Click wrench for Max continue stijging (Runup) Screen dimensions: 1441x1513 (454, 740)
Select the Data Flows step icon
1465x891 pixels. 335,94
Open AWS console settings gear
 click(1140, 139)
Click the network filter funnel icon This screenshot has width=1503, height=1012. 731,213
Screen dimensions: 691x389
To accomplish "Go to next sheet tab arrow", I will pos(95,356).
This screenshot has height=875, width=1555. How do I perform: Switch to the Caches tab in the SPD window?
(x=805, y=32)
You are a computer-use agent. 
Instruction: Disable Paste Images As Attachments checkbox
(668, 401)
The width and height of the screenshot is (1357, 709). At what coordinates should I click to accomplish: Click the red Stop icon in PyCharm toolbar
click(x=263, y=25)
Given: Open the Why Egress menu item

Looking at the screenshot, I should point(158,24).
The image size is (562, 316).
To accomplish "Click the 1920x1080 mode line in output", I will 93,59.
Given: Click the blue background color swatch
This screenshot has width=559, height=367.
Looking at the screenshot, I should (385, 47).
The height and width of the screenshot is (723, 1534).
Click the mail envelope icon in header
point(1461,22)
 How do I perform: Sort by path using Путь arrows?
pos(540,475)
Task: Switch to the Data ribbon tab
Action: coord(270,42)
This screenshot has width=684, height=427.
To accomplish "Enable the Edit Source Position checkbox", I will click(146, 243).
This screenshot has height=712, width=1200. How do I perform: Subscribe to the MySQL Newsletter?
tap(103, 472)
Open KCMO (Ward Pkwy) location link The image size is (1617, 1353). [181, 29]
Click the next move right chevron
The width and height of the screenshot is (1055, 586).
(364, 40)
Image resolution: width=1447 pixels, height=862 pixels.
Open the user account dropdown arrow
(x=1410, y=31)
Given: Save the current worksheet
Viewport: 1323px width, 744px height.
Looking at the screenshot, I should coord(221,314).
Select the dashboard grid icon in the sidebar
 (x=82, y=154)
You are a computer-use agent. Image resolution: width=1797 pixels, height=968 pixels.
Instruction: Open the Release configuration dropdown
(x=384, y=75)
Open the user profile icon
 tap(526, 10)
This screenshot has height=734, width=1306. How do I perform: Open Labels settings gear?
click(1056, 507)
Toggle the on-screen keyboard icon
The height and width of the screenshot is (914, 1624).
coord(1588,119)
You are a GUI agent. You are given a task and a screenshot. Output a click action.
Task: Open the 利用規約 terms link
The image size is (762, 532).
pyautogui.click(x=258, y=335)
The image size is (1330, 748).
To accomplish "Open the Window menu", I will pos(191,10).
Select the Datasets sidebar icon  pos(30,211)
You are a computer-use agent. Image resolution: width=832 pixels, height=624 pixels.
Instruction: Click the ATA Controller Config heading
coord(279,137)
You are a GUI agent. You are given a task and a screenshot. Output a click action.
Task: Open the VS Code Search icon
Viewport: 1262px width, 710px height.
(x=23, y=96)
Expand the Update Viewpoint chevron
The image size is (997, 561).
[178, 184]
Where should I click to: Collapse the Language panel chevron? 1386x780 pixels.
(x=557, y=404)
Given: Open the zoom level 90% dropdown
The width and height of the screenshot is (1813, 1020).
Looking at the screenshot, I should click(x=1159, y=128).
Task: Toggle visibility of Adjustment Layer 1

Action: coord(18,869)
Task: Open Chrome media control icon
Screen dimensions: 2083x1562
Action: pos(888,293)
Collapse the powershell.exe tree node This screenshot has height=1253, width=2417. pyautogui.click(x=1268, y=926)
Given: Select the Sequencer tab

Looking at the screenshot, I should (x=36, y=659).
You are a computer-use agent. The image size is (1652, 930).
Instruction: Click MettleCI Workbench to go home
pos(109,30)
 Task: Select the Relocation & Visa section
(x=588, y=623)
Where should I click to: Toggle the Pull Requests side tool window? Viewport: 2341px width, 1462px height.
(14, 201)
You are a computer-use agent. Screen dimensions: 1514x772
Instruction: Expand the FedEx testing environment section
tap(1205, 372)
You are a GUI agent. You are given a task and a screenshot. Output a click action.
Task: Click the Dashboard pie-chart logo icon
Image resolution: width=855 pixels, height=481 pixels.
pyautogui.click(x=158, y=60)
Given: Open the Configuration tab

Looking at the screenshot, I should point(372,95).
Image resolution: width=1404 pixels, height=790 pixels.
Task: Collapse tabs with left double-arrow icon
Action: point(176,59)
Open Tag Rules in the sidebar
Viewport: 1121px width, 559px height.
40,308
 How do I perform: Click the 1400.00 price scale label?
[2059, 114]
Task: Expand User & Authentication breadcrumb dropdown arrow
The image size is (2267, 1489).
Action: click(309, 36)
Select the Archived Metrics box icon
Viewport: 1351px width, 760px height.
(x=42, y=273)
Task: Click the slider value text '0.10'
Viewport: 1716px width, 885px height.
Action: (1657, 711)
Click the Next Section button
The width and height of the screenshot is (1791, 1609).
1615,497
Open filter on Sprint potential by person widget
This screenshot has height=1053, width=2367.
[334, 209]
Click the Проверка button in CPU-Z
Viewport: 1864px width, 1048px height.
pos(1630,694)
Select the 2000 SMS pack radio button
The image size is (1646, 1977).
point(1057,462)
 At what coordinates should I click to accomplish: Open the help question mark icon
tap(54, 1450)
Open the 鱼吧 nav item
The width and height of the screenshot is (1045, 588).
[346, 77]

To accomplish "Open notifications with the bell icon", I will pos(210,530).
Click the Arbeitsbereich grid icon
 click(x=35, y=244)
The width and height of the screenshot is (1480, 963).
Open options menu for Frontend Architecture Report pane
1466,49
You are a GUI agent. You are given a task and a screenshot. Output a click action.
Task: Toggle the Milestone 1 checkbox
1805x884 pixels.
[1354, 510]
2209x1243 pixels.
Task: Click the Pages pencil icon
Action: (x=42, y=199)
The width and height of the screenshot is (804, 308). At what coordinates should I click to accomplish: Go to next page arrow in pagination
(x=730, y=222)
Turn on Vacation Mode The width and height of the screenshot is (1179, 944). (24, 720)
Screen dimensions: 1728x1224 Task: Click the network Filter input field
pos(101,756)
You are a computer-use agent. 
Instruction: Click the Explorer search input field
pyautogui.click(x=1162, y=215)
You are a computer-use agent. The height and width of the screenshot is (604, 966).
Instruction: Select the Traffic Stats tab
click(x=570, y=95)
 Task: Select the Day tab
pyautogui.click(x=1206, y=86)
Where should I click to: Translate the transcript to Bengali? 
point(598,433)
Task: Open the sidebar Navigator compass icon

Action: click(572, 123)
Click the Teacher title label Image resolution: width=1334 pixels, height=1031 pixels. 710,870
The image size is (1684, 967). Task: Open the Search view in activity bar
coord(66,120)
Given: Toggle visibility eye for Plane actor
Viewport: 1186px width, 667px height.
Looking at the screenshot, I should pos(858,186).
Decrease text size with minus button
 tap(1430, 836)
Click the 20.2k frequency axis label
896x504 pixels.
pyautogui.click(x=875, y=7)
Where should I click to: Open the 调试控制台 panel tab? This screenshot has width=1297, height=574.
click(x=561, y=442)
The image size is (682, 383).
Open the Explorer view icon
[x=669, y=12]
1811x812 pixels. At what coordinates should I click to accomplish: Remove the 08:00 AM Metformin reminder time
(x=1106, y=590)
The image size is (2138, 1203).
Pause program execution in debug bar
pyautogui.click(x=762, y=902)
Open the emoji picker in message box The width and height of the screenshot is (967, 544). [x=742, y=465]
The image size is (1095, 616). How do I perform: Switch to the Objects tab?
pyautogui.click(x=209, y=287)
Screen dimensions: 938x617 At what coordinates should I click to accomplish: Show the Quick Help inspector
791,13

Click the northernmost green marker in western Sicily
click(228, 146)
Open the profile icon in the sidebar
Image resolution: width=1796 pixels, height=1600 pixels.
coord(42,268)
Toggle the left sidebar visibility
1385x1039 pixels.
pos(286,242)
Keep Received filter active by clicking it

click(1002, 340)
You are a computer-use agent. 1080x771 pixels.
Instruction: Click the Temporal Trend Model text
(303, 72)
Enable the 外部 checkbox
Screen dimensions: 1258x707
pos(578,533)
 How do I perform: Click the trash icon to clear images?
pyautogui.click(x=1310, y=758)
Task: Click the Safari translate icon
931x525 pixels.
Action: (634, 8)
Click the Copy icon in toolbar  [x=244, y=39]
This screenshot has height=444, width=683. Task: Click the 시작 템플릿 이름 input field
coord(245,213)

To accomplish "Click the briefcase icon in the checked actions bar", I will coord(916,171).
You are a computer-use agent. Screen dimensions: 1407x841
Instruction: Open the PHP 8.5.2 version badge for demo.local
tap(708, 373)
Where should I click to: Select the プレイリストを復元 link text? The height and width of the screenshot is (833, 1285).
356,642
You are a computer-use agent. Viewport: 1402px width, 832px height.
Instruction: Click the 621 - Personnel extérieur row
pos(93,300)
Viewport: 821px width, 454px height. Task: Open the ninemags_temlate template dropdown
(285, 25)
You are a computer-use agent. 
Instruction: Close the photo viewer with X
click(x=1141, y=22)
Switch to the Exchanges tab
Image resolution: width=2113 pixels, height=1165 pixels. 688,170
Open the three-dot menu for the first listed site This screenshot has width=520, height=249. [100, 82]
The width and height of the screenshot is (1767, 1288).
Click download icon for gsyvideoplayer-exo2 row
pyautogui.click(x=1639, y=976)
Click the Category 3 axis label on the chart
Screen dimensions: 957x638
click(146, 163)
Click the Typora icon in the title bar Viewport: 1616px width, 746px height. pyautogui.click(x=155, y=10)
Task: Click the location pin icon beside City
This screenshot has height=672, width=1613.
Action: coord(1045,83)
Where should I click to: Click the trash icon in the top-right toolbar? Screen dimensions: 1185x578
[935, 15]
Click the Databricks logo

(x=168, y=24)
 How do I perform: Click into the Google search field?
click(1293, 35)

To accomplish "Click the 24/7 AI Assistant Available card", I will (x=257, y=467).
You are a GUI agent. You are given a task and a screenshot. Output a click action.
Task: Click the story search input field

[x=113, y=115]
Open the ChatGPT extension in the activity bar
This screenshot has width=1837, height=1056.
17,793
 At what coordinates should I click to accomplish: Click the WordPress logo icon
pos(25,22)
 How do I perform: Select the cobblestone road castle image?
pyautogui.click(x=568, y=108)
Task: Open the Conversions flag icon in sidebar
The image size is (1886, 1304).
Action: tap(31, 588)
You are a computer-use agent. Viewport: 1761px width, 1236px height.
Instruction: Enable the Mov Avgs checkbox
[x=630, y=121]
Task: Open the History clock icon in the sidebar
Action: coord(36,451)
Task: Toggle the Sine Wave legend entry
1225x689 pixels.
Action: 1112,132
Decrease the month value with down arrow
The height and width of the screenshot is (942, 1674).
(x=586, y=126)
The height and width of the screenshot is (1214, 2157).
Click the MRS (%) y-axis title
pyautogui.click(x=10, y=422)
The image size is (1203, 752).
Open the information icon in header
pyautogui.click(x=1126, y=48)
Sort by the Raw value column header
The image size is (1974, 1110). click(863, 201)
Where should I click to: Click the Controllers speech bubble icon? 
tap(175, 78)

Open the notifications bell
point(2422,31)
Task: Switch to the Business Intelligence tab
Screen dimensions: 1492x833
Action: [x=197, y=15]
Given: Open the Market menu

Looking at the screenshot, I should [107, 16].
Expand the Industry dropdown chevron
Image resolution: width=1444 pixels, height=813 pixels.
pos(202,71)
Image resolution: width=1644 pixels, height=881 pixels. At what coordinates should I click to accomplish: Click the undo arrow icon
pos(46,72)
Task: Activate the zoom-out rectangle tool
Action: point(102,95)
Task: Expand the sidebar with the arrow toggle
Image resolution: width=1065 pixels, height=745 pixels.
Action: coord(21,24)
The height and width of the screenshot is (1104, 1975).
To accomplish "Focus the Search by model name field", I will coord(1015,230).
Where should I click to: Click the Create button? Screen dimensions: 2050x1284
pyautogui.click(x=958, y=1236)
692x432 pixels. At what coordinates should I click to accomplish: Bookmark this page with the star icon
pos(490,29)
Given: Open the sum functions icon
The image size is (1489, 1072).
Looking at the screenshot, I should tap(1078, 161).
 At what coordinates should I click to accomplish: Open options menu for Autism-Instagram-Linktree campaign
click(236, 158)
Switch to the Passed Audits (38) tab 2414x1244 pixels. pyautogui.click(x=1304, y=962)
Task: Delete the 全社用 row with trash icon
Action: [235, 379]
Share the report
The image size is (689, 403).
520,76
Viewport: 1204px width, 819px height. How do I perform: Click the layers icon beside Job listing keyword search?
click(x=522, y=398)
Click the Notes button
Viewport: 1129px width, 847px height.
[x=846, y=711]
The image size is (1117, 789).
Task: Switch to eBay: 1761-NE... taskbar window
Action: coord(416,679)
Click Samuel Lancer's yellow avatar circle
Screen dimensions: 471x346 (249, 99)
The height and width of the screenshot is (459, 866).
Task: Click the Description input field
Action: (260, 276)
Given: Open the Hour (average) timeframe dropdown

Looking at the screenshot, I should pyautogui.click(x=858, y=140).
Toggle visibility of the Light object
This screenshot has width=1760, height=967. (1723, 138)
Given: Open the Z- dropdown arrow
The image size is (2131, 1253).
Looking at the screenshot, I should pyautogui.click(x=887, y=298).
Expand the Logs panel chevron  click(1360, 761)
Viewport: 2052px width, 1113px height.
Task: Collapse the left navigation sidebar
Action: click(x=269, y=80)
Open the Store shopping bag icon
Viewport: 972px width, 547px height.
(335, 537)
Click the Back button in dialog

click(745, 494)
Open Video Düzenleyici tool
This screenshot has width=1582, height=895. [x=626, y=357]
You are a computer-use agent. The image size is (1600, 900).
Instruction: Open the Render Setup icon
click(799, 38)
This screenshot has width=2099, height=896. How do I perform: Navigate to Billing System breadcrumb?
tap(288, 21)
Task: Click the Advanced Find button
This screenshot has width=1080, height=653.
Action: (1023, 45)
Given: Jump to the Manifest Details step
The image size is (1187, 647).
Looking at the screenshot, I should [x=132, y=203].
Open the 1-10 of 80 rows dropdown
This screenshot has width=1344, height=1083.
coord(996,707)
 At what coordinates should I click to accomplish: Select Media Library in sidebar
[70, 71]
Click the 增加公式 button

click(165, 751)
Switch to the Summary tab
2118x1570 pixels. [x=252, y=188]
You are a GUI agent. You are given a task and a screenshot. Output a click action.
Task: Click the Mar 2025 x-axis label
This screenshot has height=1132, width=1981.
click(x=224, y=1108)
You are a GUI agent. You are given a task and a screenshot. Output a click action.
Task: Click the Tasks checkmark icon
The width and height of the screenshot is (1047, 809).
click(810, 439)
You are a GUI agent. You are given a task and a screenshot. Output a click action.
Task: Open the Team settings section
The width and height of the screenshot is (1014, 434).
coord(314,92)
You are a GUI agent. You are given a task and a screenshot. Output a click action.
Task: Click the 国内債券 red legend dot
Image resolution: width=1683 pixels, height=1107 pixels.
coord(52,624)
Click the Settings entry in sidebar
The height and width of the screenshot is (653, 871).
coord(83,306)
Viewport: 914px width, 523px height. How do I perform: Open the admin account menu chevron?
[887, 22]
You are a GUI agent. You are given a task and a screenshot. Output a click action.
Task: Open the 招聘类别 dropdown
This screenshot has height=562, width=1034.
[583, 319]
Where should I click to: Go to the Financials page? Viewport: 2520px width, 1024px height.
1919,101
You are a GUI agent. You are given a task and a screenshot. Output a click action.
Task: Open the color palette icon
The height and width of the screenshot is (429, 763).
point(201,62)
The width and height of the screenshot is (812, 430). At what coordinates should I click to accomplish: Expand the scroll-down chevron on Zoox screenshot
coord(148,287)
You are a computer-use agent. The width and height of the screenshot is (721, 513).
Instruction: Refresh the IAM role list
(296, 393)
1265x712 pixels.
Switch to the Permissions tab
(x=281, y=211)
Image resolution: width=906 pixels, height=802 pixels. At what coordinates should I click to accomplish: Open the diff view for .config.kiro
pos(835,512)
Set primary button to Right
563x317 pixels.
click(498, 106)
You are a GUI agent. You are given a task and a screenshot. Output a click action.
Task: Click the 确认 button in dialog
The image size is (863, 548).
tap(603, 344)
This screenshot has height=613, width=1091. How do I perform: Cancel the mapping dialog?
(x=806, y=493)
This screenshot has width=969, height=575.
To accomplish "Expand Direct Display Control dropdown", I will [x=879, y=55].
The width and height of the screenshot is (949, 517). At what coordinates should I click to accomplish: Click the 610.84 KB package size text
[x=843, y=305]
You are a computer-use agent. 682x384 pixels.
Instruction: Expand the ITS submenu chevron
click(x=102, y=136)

## What to work on:
Read the entries and select each line where the word "entry" is found.

## Answer to this task:
Task: Toggle the Sine Wave legend entry
Click the Settings entry in sidebar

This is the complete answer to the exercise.